貧乏

 六本木ヒルズという、東京の新名所がある。丘の上にいくつかの高層ビルが建ち、テレビ局があることもあってか、最近の東京文化の発信地になってるみたい。
 そこに昨日行ったんだけど、そのときのメモ。


 その高層ビルの一つがマンションなのね。ひとつ、ン億からン十億円もするらしい。きっと、貧乏院長には想像できないような生活が繰り広げられているんだろうね。
 想像できないにも関わらず想像してみると、夜ともなれば都心の明かりを見下ろして、悦に入ってる住人もいるに違いない。ひょっとすると下から高層ビルを見上げている院長を、望遠鏡か虫眼鏡で見てたかもしれない。
 そんな住人には、院長なんかゴキブリにしか見えないんだろうなぁ。
 でもね、そんな高いところは酸素濃度が低いに違いない。いや必ずそうあって欲しい。それはいずれ健康に厄災をもたらすであろう。たとえば百グラム1万円の肉が気づかずに腐り、食あたりを起こすとか。
 それに比べ地べたを這うような人生を送ってきた院長の生活はどうか。平屋の住まいには、たっぷりの酸素が漂っている。となりの百グラム100円の肉のにおいもたっぷりと漂い入ってくるけど、平地の酸素濃度はきっと幸いをもたらすはず。
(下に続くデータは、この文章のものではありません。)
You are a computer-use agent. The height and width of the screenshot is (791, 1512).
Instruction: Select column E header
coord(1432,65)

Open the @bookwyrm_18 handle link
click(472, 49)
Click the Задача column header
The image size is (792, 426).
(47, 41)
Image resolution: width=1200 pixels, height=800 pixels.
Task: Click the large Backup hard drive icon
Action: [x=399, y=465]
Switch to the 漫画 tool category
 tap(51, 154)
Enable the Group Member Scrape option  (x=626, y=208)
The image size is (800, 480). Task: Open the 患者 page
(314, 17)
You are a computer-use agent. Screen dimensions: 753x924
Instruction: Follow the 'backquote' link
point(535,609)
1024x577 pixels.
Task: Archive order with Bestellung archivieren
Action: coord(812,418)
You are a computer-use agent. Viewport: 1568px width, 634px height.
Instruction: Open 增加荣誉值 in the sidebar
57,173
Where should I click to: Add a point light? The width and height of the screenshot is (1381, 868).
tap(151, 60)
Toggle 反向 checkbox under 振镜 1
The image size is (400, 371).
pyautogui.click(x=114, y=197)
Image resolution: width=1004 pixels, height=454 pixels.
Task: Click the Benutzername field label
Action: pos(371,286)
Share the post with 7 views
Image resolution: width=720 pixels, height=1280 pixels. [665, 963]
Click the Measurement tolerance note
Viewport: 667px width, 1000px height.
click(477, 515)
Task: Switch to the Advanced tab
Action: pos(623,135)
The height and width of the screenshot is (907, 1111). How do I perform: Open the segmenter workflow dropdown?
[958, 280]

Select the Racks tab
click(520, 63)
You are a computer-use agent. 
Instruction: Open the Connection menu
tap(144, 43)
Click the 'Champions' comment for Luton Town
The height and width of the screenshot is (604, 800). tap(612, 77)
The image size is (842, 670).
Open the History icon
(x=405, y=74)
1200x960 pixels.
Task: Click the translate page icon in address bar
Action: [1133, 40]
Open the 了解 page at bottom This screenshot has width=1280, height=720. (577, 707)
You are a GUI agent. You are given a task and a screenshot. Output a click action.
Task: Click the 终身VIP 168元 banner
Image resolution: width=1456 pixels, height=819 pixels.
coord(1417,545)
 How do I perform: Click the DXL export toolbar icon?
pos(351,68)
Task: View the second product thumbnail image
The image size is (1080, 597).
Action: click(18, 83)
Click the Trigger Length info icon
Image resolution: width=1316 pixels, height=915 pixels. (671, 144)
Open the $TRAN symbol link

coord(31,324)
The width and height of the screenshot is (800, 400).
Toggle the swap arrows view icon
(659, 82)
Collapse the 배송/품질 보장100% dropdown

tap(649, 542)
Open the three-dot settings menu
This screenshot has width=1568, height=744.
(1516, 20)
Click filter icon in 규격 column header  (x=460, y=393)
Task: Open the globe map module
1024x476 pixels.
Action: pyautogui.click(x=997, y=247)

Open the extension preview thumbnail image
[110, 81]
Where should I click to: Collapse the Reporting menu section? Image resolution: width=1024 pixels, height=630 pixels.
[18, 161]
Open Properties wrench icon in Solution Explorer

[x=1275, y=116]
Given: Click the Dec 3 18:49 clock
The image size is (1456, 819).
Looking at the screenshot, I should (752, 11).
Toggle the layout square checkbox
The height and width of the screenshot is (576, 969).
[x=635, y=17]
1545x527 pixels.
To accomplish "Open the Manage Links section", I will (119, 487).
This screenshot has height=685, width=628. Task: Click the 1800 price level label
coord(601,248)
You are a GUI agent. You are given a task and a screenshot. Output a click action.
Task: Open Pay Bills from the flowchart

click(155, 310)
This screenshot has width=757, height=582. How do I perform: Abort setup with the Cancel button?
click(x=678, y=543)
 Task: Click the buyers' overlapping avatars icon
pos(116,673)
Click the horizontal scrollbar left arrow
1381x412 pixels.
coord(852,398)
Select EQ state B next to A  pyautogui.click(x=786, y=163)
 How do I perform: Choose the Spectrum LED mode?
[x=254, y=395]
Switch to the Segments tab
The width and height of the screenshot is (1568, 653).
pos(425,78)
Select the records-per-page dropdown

たとえば腐り始めた肉が、もう一日は持つとか。
 だから、どちらがいいとかいうヤボな話をするつもりはない。それは人の生き方の問題が絡んでいるのかもしれないしね。
 でも、ただ一言だけ、いいたい。
 台所のゴキブリでもいいから、高層マンションのなかに入れて。

 その題材はその作家が扱ったゴクゴク一面なのですが、”貧乏”を題材にしておられた作家がなくなられました。
 ボクの人生のほんの短い間、時間を伴にさせてもらいました。短い時間でしたけど、その時間は文字を綴る作業のなかでずっと続いているような気がします。
松下竜一先生のご冥福を深く深くお祈りします。